Cunningham went on to say the investigation should not be "decided on Twitter, by the news media or by partisans in either party. It’s why I've tried to act responsibly and deliberately, without letting politics or tribalism influence my thinking."
He called on the White House to comply with all document requests from Congress and not obstruct the investigatory path.
McKissick doesn't see it that way.
During his remarks to the 55 protesters, McKissick characterized the impeachment efforts as a "witch hunt" and the continuation of a politically motivated push by Democrats to oust Trump from the White House.
"Ever since 2016, Democrats have been working to steal that election," he said, adding, "It's not going to work."
The anti-impeachment protest held outside Cunningham's office was part of a nationwide messaging blitz by Republicans and the Trump Victory Committee to simultaneously call for Democrats to drop the impeachment inquiry.
Part of that effort is to put pressure on vulnerable House Democrats like Cunningham to "stop the madness."
In a press call Monday, the Republican National Committee and the Trump campaign confirmed their "Stop the Madness" campaign will include a combined $10 million national ad buy. RNC spokesman Rick Gorka confirmed South Carolina will be getting a "double dose" of ads from both the Trump campaign and the RNC.
The ads, he confirmed, will be running in targeted congressional districts, which includes South Carolina's 1st Congressional District.
Two of Cunningham's Republican congressional challengers — Mount Pleasant Town Councilwoman Kathy Landing and former Bikers for Trump founder Chris Cox — attended the protest. They, too, sought to put pressure on the congressmen they are hoping to unseat
"No matter what happens we have to stay together," Landing said. "We're all united with Donald Trump."
Cox called Cunningham "weak," "timid" and "visionless."
"He's weak because he hasn't kept his promises to put the Lowcountry over party. He's timid because, obviously, he doesn't show up to things like this. He's a lapdog for Nancy Pelosi and he's visionless because he's following the herd in Washington," he said.
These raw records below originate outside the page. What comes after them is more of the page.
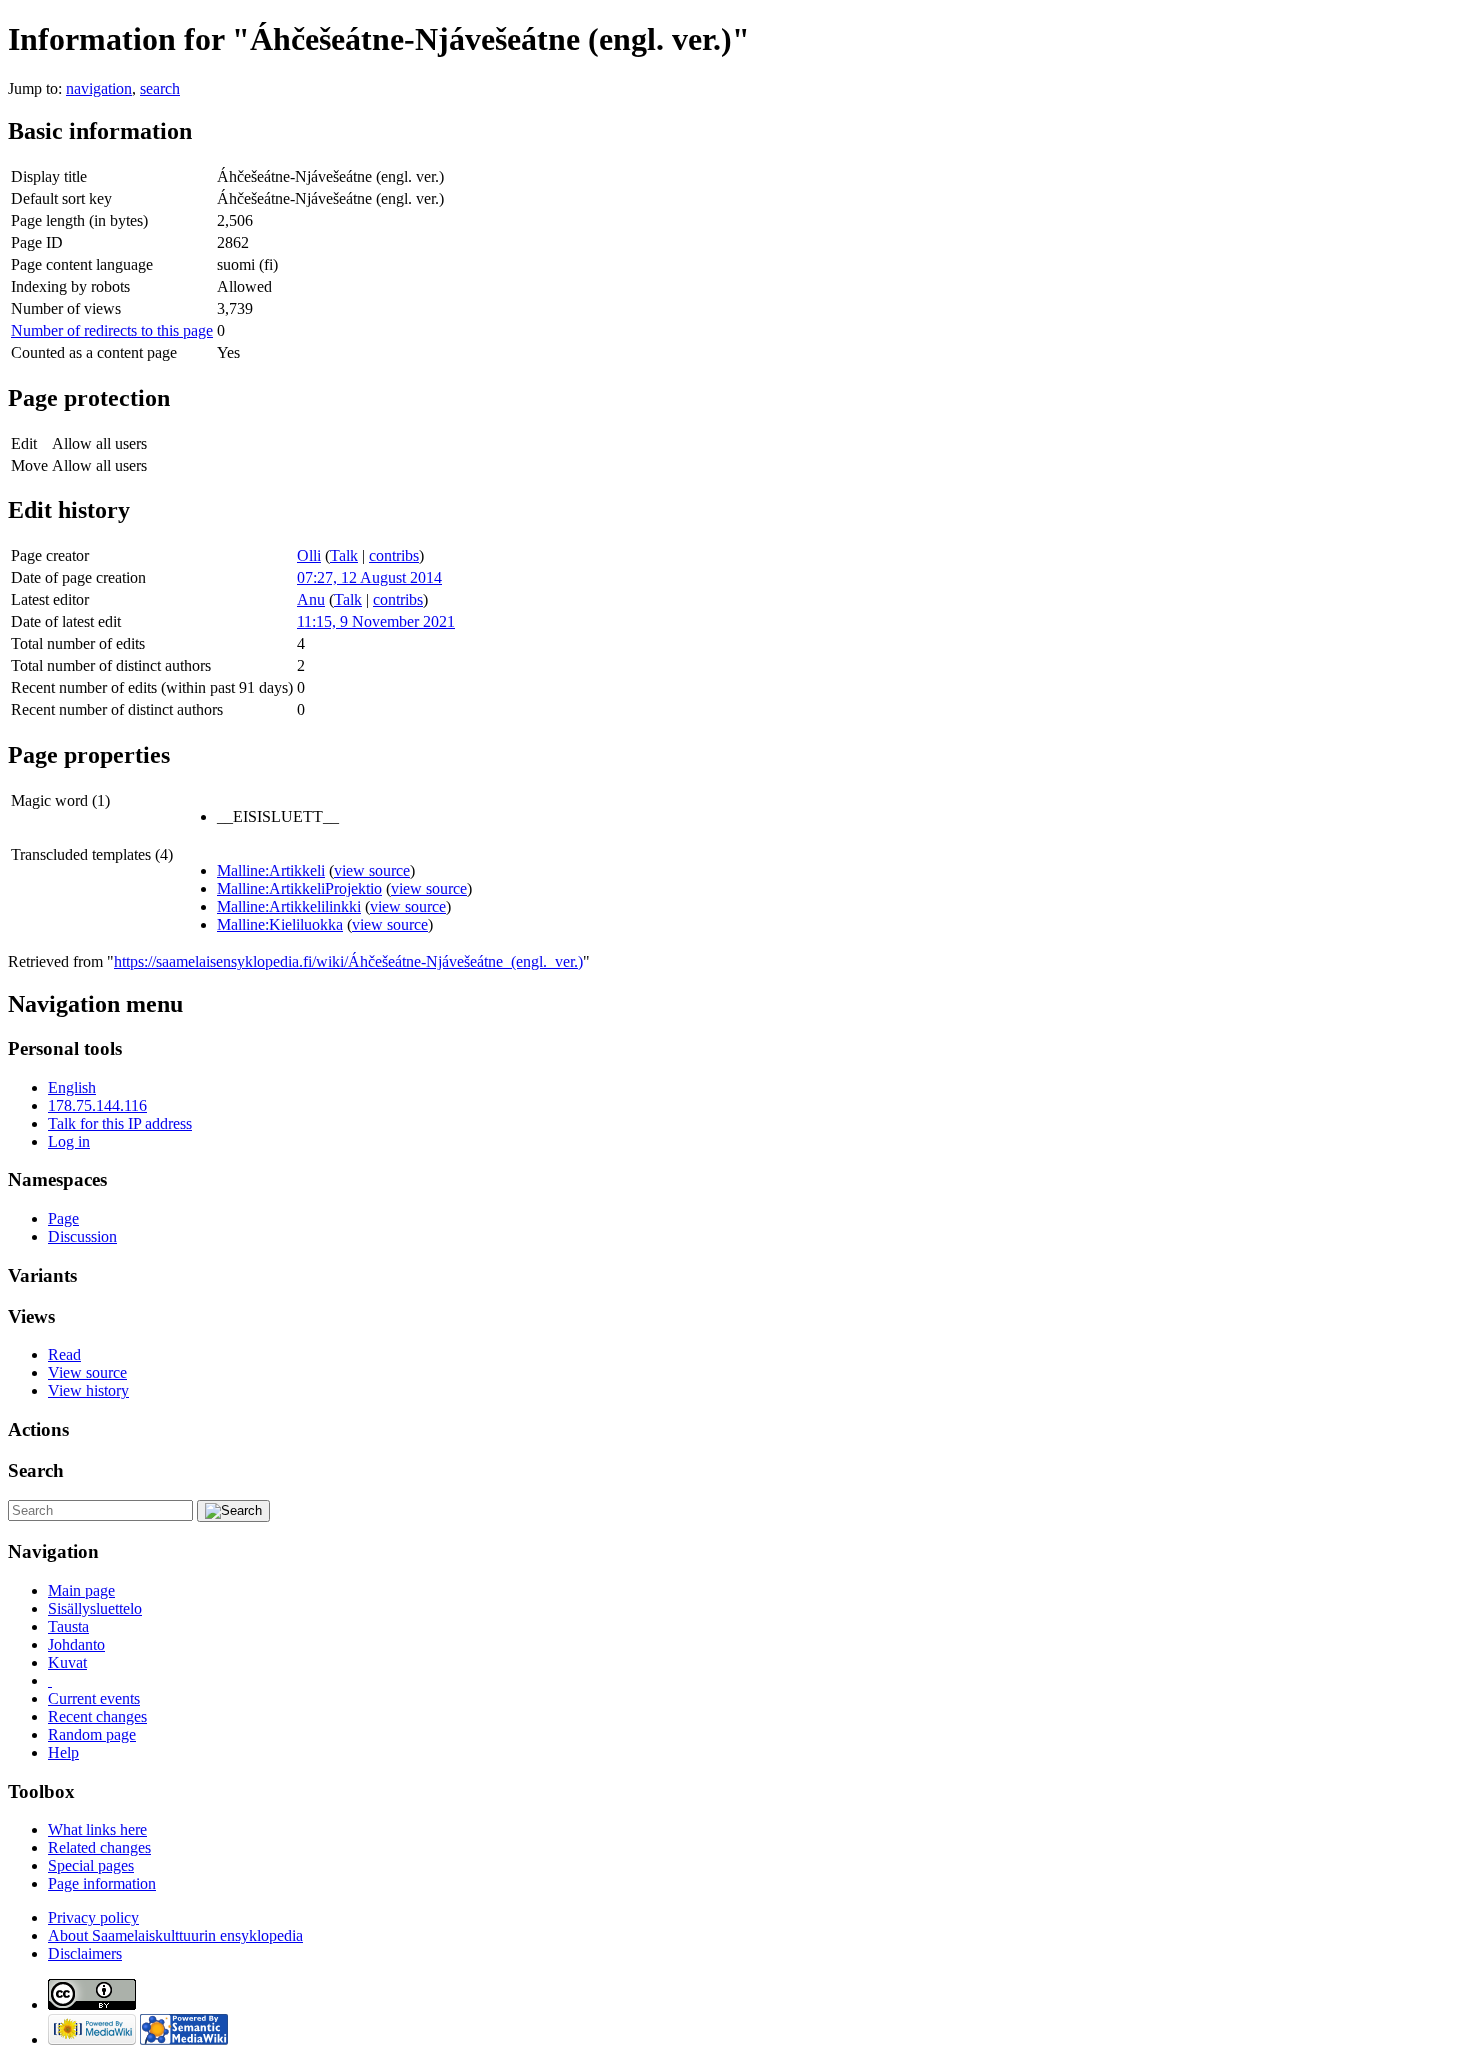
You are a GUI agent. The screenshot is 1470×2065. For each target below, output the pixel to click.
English (72, 1087)
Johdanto (76, 1644)
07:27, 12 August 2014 (369, 577)
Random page (92, 1734)
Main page (81, 1590)
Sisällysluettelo (95, 1608)
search (160, 88)
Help (63, 1752)
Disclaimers (85, 1953)
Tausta (68, 1626)
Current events (94, 1698)
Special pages (91, 1865)
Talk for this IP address (120, 1123)
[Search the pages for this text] (233, 1511)
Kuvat (67, 1662)
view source (372, 870)
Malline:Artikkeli (271, 870)
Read (64, 1354)
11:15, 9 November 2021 (376, 621)
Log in (69, 1141)
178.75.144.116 (97, 1105)
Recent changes (97, 1716)
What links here (97, 1829)
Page (63, 1218)
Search (36, 1470)
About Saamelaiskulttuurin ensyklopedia (175, 1935)
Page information (102, 1883)
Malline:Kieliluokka (280, 924)
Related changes (99, 1847)
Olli (309, 555)
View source (87, 1372)
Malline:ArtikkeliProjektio (299, 888)
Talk (344, 555)
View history (88, 1390)
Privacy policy (93, 1917)
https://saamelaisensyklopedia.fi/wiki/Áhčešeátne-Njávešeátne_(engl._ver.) (348, 961)
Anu (311, 599)
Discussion (82, 1236)
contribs (394, 555)
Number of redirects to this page (112, 330)
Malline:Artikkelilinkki (289, 906)
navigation (99, 88)
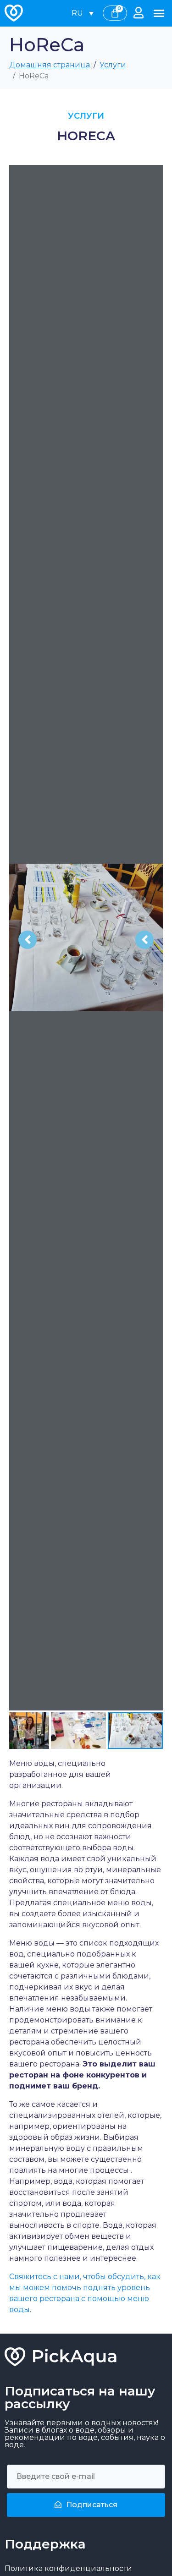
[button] (159, 13)
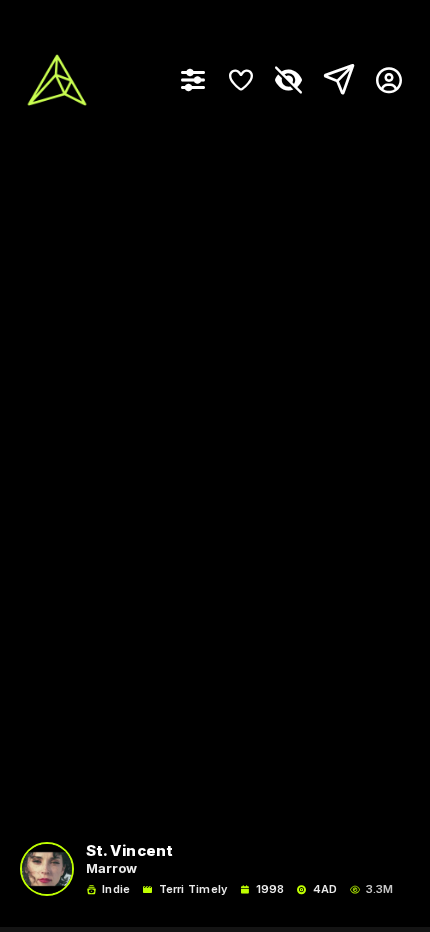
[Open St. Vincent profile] (47, 869)
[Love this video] (241, 80)
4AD (325, 889)
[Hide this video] (289, 80)
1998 (270, 889)
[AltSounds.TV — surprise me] (57, 80)
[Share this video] (335, 80)
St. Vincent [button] (129, 851)
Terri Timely (193, 889)
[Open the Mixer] (193, 80)
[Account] (381, 80)
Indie (116, 889)
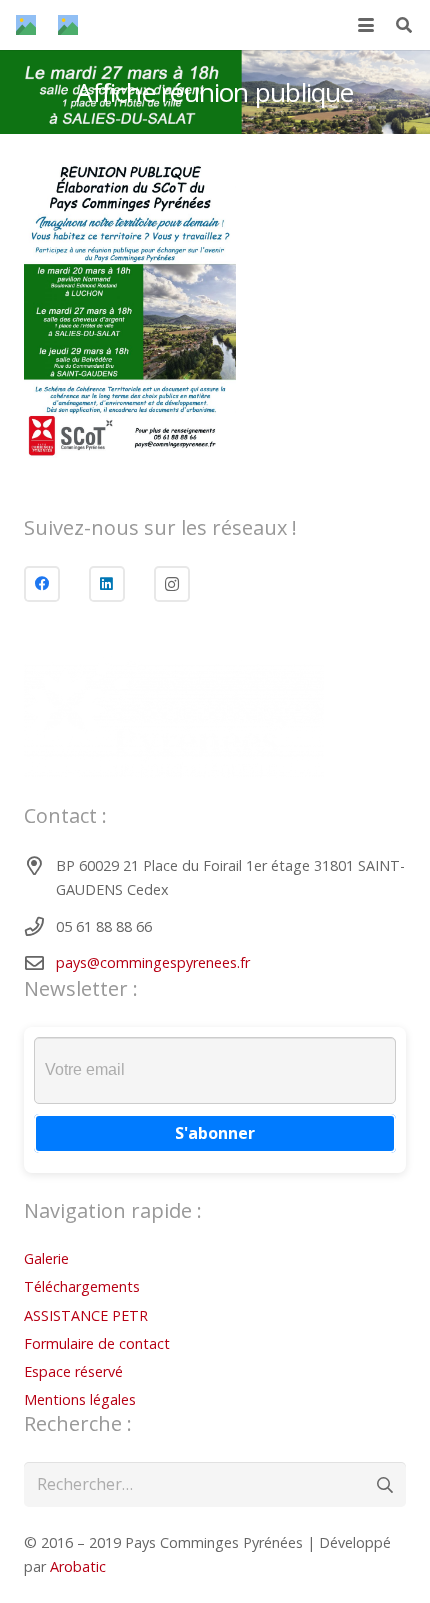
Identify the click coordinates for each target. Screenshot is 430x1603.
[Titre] (26, 25)
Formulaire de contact (97, 1343)
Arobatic (78, 1566)
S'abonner (215, 1133)
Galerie (46, 1258)
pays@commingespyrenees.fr (153, 962)
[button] (366, 25)
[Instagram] (172, 584)
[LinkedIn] (107, 584)
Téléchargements (82, 1286)
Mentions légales (80, 1399)
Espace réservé (73, 1371)
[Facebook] (42, 584)
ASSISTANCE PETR (86, 1315)
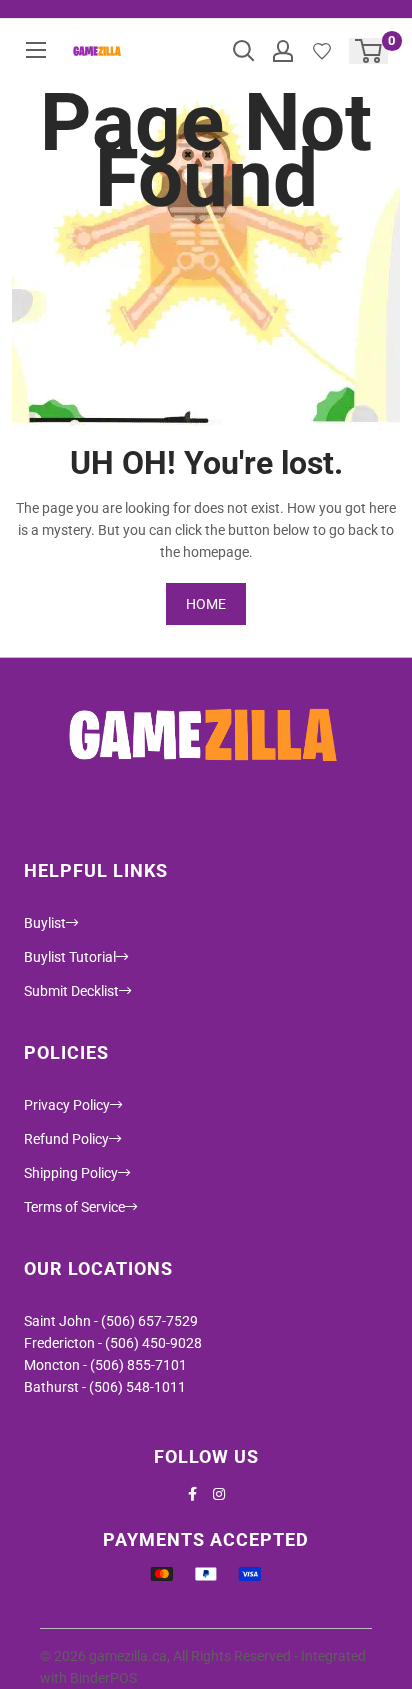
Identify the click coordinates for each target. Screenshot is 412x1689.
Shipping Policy (71, 1173)
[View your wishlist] (322, 51)
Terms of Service (74, 1207)
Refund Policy (66, 1139)
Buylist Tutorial (70, 957)
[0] (369, 51)
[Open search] (244, 51)
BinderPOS (103, 1678)
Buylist (45, 923)
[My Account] (283, 51)
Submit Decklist (71, 991)
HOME (206, 604)
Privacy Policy (67, 1105)
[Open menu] (36, 50)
About 50 yards away, a small counterprotest of six people stood on another corner of the sidewalk.
Leslie Bracken, 50, was holding a sign with the words "Impeach Trump Re-elect Joe" written in large letters.
The Summerville resident said she voted for Cunningham in 2018, but she doesn't mind that he hasn't said where he stands on impeachment.
"This is a hard district and I get that. So I don't have a problem with that," she said. "What I want him to do is when the facts are in, I want him to vote with the facts, not with re-election chance," she said.